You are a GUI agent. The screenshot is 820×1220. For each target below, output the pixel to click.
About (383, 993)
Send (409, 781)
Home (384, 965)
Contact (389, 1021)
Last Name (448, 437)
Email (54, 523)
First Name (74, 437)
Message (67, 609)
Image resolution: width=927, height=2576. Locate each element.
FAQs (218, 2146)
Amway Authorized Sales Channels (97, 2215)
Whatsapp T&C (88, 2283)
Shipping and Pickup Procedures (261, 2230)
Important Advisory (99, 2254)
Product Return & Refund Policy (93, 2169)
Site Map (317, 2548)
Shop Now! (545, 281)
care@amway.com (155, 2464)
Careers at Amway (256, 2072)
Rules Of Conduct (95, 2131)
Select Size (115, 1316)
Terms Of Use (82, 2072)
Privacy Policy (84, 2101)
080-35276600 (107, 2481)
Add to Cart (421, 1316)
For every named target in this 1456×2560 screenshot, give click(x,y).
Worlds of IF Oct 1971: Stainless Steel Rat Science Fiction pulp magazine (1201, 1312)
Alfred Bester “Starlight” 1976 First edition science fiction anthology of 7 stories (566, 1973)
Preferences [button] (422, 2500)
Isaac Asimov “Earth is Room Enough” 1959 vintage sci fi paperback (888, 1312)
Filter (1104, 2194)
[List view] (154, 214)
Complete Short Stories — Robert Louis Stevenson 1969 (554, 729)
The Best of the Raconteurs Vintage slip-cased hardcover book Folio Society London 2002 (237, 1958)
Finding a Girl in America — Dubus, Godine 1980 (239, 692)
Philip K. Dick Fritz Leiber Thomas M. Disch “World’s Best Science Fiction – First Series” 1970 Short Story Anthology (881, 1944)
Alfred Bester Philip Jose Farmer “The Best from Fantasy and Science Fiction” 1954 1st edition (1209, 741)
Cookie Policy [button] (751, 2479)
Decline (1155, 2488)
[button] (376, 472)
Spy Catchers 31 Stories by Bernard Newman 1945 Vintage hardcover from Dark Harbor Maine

WHAT TO DO =>
Look through the listing, and copy each line that contains the word "Policy".

WRITTEN SOLUTION =>
Product Return & Refund Policy (93, 2169)
Privacy Policy (84, 2101)
Cookie Policy [button] (751, 2479)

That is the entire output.